[[ Source document, beginning ]]

Kernel and pods

Alpha is a thin orchestrator. Pods are Claude Code instances charged with an isolable mission. This page describes the spawn contract, the lifecycle, and the swarm guardrails.

Updated · 22 May 2026

Alpha: a thin orchestrator, not a worker

The Alpha pod is the Claude Code instance that receives the initial user prompt. Its role is not to do the work itself but to:

  1. Classify the intent through the router (on_user_prompt.py).
  2. Decompose if needed into a PROJ → JOB → TASK → SUB hierarchy.
  3. Spawn specialized worker pods (researcher, coder, devops, analyst).
  4. Observe their progress through the IPC bus and the entity feed.
  5. Synthesize the results without polluting its own context.

This separation exists for a simple reason: Alpha’s context window is precious. Loading 200 kB of scraping logs into Alpha to extract a single URL wastes a budget we want to reserve for decision-making and synthesis.

The pod: double recursivity

A pod is another Claude Code instance loaded with its own primitives. This creates what we call double recursivity: Claude Code orchestrating Claude Code.

Each pod has:

  • its own context window (empty at start);
  • its own CLAUDE.md (often a targeted subset);
  • its own hooks (isolated lifecycle);
  • its own tool / MCP server set;
  • its own tmux for human observability.

The backend (Kubernetes pod, local tmux, VPS) is an implementation detail. The invariant is: one pod = one Claude Code instance = one mission.

When to spawn a pod

Spawning a pod has a cost: initialization, boot tokens, orchestration overhead. The decision is not the default. Spawn if at least one of the conditions below is true:

  1. The scope is isolable — clear objective, defined output contract.
  2. The tool profile differs — the pod needs tools/MCP Alpha doesn’t use.
  3. The context window benefits from a reset — task independent of Alpha’s context.
  4. Parallelization — multiple independent tasks can run at the same time.
  5. Useful recursivity — the pod must itself orchestrate sub-tasks.

Conversely, do not spawn if:

  • The task is still ambiguous — clarify first.
  • The output contract is undefined (expected format, validation criteria).
  • The orchestration cost exceeds the task complexity.
  • Two pods would pull the same context — consolidate into one.
  • The task is trivial (< 5 inline tools).

The spawn contract

Each pod must receive, at spawn time, seven elements:

FieldContent
MissionTask description in one to three sentences
BoundariesScope, constraints, what the pod must not do
Minimal contextParent lineage + sibling results via context_builder
Tools / MCPAgent type infers the set: researcher, coder, devops, analyst, orchestrator
Output contractJSON format, bus channel, valid statuses
Failure policyRetry count, escalation, timeout
Autonomy modeAlways execution — the pod never asks for permission

A mission that cannot be formalized into these seven fields is not yet ready to be spawned. That’s a signal the orchestrator should clarify the request, not delegate its ambiguity.

[[ Source document, end ]]

# Directions
a – Print the part of the kernel and pods page that opens with the words containing "Alpha is a thin" and closes with "TASK → SUB hierarchy.".
b – Answer these questions from the kernel and pods page:
(i) Through which file does Alpha classify the intent?
(ii) What is each pod's own tmux for?
(iii) What autonomy mode does the spawn contract set for a pod?
c – Pick up the kernel and pods page after its last sentence and keep writing it.

[[ Given entries, beginning ]]

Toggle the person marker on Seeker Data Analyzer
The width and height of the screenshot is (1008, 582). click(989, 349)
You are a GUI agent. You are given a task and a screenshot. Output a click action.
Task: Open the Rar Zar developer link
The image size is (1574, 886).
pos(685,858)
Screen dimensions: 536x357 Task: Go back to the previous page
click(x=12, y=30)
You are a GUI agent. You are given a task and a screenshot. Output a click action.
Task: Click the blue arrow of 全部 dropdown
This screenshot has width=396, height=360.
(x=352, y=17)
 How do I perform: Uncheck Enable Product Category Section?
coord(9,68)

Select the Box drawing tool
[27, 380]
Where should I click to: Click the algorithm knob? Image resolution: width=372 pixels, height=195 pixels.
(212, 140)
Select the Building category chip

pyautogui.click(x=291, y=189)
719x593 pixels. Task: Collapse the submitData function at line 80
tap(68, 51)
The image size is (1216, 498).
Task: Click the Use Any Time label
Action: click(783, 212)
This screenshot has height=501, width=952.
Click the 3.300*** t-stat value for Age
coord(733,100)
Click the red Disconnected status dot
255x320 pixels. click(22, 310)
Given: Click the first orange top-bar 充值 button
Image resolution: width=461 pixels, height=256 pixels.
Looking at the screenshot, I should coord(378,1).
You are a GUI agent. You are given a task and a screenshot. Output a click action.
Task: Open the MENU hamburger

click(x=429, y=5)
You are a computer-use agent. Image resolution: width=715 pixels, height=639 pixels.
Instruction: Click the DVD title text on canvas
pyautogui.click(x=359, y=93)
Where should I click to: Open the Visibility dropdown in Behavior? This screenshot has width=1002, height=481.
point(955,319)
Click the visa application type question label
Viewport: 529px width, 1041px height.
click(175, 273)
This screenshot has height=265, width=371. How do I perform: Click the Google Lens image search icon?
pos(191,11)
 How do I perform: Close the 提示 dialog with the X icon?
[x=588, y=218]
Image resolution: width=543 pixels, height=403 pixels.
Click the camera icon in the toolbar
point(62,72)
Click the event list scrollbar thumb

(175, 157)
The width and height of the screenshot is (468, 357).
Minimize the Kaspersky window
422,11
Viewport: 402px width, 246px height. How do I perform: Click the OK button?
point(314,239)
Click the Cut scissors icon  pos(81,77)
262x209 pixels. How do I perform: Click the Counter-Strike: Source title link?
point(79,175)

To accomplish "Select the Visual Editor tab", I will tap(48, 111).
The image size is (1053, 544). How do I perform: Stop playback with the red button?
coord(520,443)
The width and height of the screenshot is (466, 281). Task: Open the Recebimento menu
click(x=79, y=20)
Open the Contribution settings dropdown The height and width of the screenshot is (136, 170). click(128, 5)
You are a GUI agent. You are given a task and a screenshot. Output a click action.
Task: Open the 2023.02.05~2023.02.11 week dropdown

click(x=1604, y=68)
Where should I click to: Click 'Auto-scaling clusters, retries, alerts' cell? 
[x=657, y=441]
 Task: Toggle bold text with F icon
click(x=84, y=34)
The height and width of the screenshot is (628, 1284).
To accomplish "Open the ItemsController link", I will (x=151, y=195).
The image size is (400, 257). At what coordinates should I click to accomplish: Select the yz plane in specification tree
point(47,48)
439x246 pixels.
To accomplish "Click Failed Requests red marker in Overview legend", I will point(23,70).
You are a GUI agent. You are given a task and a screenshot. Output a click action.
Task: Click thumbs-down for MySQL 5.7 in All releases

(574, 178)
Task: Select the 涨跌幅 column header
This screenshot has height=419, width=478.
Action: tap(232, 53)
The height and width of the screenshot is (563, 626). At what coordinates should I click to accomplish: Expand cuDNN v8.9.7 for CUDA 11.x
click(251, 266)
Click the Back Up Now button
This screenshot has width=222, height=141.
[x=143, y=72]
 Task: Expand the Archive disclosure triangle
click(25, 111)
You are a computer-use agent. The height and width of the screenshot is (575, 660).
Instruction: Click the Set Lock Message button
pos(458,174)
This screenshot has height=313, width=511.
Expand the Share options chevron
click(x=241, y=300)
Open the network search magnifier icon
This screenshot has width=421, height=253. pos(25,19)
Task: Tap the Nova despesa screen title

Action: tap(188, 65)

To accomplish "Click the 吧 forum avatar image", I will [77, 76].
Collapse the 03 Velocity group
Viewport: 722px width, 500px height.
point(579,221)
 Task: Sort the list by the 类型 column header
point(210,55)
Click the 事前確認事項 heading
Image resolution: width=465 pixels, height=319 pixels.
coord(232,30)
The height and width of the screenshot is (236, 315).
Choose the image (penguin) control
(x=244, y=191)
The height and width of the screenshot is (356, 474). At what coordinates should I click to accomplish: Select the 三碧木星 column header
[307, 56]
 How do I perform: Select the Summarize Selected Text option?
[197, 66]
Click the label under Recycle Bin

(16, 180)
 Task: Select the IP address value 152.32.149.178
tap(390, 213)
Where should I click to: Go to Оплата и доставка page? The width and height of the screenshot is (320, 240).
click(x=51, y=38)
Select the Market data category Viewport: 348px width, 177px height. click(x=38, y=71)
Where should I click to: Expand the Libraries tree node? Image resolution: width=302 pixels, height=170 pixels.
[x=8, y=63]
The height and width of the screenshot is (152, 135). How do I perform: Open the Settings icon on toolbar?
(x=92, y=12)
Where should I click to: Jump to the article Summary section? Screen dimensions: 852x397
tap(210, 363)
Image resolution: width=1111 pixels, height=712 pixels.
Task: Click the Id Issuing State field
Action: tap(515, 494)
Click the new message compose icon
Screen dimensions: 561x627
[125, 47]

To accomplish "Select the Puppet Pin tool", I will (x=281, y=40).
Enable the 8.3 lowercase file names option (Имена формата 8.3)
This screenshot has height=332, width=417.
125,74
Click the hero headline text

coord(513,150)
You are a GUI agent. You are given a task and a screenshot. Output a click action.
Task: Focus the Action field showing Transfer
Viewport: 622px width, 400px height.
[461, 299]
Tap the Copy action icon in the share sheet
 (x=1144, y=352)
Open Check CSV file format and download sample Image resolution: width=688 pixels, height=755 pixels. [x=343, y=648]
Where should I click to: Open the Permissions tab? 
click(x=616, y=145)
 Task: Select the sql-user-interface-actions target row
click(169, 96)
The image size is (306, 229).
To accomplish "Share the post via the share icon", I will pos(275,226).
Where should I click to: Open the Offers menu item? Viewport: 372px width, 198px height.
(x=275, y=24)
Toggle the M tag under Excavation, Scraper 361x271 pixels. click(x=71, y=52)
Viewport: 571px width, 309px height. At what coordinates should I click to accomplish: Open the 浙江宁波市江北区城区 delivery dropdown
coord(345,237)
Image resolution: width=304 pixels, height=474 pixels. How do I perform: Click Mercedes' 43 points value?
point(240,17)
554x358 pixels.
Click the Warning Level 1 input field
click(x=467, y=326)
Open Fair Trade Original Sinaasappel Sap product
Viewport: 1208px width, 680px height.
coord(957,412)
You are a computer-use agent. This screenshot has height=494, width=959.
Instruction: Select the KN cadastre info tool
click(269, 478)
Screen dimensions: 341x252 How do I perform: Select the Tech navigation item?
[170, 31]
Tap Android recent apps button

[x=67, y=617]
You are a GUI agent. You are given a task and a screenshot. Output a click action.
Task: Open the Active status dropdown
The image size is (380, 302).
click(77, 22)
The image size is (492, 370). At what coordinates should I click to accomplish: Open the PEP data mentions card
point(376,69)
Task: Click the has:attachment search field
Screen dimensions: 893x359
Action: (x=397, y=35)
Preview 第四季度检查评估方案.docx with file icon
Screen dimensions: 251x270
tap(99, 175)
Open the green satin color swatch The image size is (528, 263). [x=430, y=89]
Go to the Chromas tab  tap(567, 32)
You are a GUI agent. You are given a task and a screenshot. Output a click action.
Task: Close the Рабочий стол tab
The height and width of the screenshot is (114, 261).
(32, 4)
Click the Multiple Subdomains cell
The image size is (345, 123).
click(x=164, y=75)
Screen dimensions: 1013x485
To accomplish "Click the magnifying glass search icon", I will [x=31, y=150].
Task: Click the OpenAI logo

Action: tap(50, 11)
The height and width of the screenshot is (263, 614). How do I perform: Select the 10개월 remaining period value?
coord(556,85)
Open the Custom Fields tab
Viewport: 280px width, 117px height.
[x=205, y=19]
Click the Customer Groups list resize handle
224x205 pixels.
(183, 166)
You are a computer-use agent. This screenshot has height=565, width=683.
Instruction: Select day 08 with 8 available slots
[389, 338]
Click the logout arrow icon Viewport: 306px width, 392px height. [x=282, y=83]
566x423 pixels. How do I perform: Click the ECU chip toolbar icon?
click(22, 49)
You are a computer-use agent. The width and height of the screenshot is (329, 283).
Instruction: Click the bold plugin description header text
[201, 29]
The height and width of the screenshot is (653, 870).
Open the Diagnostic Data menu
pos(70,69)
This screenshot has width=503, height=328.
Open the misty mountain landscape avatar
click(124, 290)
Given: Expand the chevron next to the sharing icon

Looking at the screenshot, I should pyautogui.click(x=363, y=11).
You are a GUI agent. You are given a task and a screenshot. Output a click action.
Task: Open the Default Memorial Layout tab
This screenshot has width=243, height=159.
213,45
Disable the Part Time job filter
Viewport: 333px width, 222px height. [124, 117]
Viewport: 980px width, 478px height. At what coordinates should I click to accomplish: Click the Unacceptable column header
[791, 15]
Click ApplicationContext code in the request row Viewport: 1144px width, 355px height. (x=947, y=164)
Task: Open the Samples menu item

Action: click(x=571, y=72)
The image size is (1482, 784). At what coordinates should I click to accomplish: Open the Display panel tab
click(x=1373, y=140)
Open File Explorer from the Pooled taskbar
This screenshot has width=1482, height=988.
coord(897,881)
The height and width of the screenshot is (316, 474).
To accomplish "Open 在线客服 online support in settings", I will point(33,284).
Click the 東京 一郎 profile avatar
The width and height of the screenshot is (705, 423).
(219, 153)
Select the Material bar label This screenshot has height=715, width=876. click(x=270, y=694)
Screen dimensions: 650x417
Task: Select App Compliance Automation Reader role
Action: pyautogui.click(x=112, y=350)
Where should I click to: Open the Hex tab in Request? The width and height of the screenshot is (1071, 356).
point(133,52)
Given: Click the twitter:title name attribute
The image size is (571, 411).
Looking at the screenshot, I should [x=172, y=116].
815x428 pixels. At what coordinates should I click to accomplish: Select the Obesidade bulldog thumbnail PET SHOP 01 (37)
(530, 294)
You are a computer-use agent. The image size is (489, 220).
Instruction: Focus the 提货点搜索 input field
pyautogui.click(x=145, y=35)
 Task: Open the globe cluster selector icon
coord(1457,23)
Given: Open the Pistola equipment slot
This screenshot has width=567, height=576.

[[ Given entries, end ]]

# Activity answers
a –
Alpha is a thin orchestrator. Pods are Claude Code instances charged with an isolable mission. This page describes the spawn contract, the lifecycle, and the swarm guardrails.

Updated · 22 May 2026

Alpha: a thin orchestrator, not a worker

The Alpha pod is the Claude Code instance that receives the initial user prompt. Its role is not to do the work itself but to:

  1. Classify the intent through the router (on_user_prompt.py).
  2. Decompose if needed into a PROJ → JOB → TASK → SUB hierarchy.

b –
(i) on_user_prompt.py
(ii) Human observability.
(iii) Always execution: the pod never asks for permission.

c –
The spawn primitive

The only canonical entry point to spawn a pod is the script spawn_pod_deterministic.sh. It enforces in order:

  1. Semaphore acquisition (Redis) — hard gate, exit 2 if full.
  2. Tmux spawn — dedicated window named after the pod.
  3. /remote-control hard-verify — 3 retries × 3 seconds; exit 1 and release semaphore on failure.
  4. created event published on the Redis stream nika:feed:entities, visible to the cg:worker consumer group.

No tmux send-keys "claude ..." is allowed outside this script. This discipline guarantees that all pods go through the same guardrails, are visible in the fleet, and clean up their resources properly.

Pod lifecycle

The standard pod lifecycle has five verbs:

spawn → invoke → readjust → observe → kill
  • spawn: instance creation, SessionStart hooks boot, context injection.
  • invoke: mission execution. Lifetime governed by the contract.
  • readjust: on partial failure, mutate mutable primitives (never the kernel) and retry.
  • observe: Alpha reads the Redis stream, the JSONL bus, and the YAML hierarchy state.
  • kill: SubagentStop → publish pod_done + semaphore release + summary ingested to Qdrant.

Swarm guardrails

  • Max concurrency: 6 simultaneous pods (Redis semaphore).
  • Max recursion depth: 4 levels (PROJ → JOB → TASK → SUB).
  • TTL backstop: 1-hour auto-release if a pod hangs without heartbeat.
  • Stale pod policy: task_watcher.py scans every 2 minutes.
  • Handoff audit: pod_handoff.audit_and_decide() produces a verdict DONE / PARTIAL / STUCK / DORMANT at every pod end.

These limits are not suggestions. They exist because an unbounded swarm ends up saturating its own resources before the operator notices.